We haven’t found many of these at postcard shows. Our experience shows that you are much more likely to find them at an ephemera fair, categorized under ‘Menus’. It makes some sense, because a postcard dealer offers postcard collections, generally coming from an estate. His or her protective sleeves and display boxes are designed for the dimensions of postcards, and these postcard/menu combinations do not fit into a conventional postcard display.
A first-cousin, as it were, to these postcard/menu combinations is a full-page menu designed so that it can be folded in three panels with space on the back for an addressee on one panel, and room for a brief letter on the other panels. This format is represented in the President Jackson and President Wilson examples in PM 78 and PM79. There are other examples elsewhere in the Collection, notably in the menus of the NYK Line of Japan, contained in that section.
This style of menu and message combination appears to be confined to the Pacific Ocean passenger liner fleets of both Japan and the United States. As with the postcard variety, the objectives of the shipping line were to facilitate the passenger sending messages about his or her trip, to give those passengers an activity for their spare time during the long voyage, and most importantly to promote the shipping line and whet the recipients’ appetites for ocean travel.
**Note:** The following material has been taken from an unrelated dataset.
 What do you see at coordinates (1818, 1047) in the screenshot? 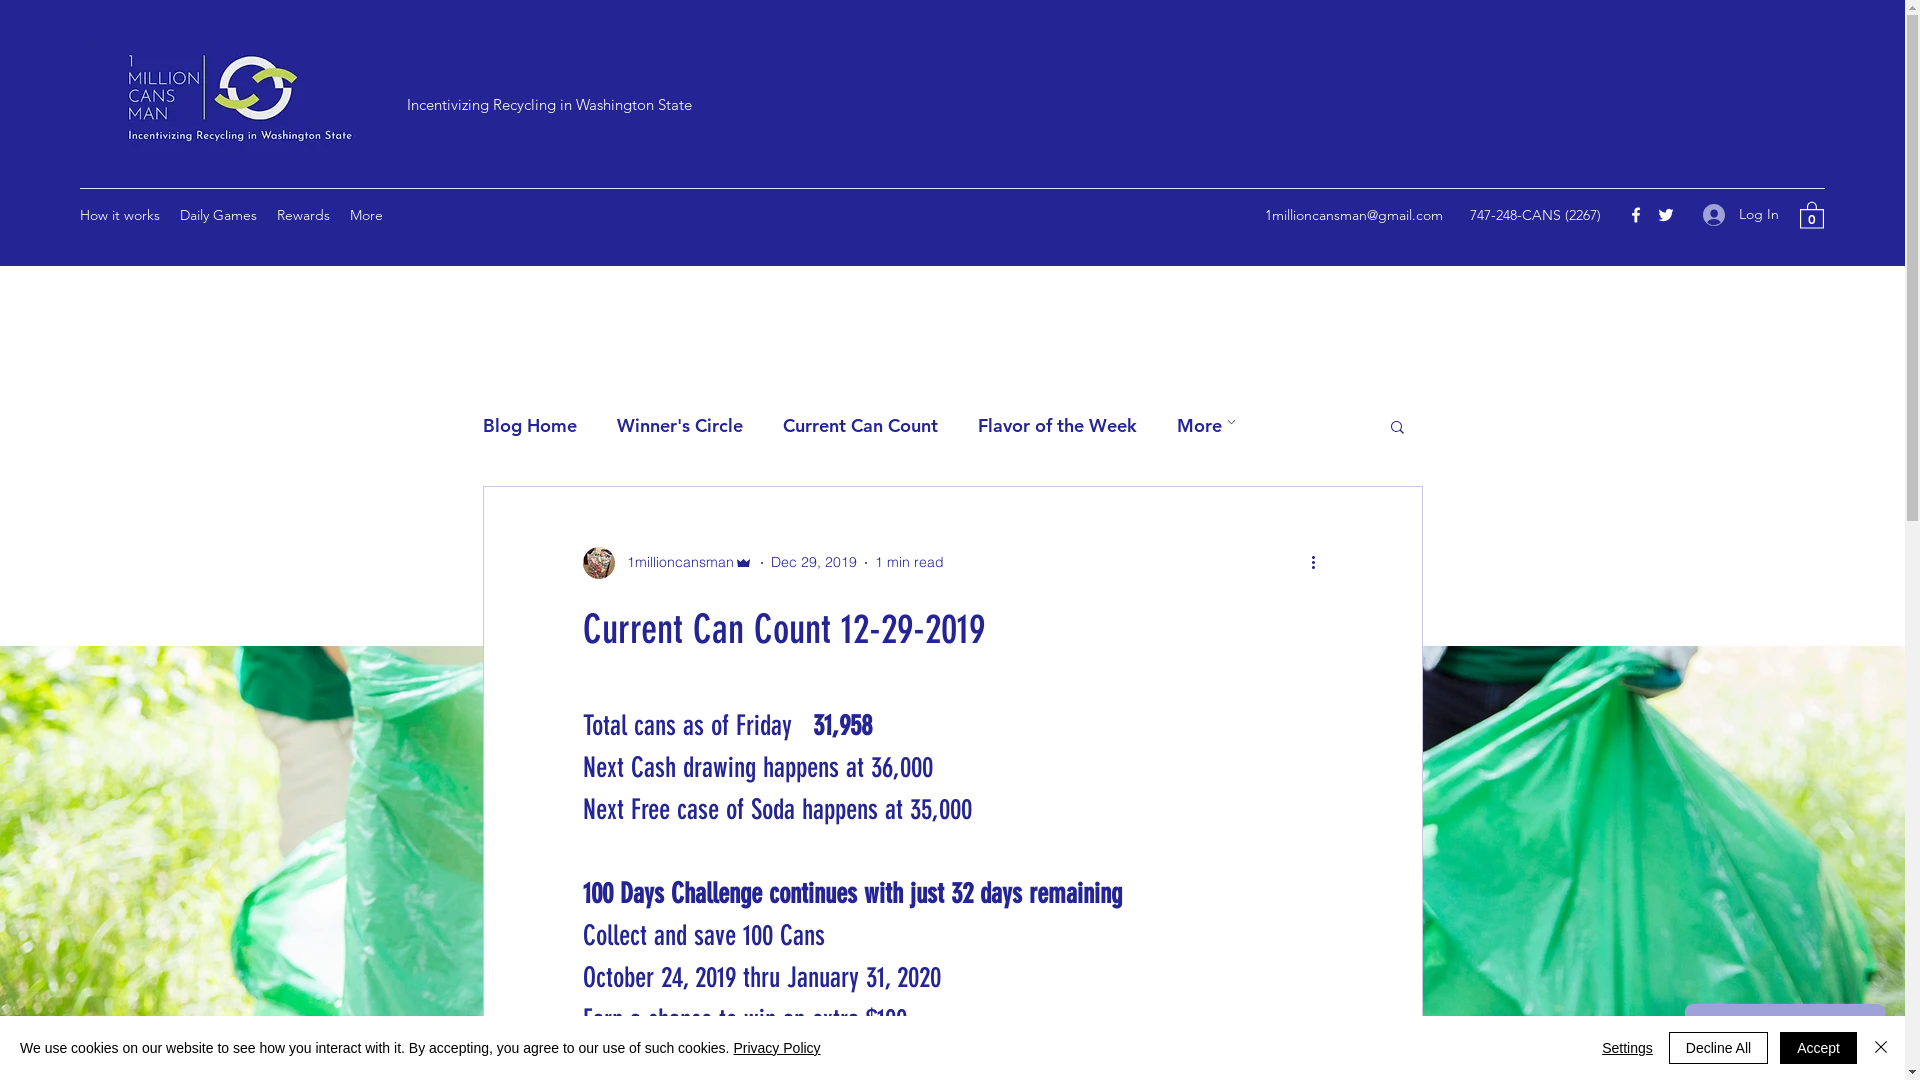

These postcard and letter card variants might not appeal to a narrowly-focused postcard collector. That postcard collector would face the prospect of having to acquire A4 or 8 ½ x 11-inch acid-free sleeves and put these trophies in a separate 3-ring binder as Menu Cards, or merge them in the same type of sleeve in the body of a Menu collection. From personal experience, postcard/menu combinations in a dedicated binder could be fairly sparse for the first 20 or so years!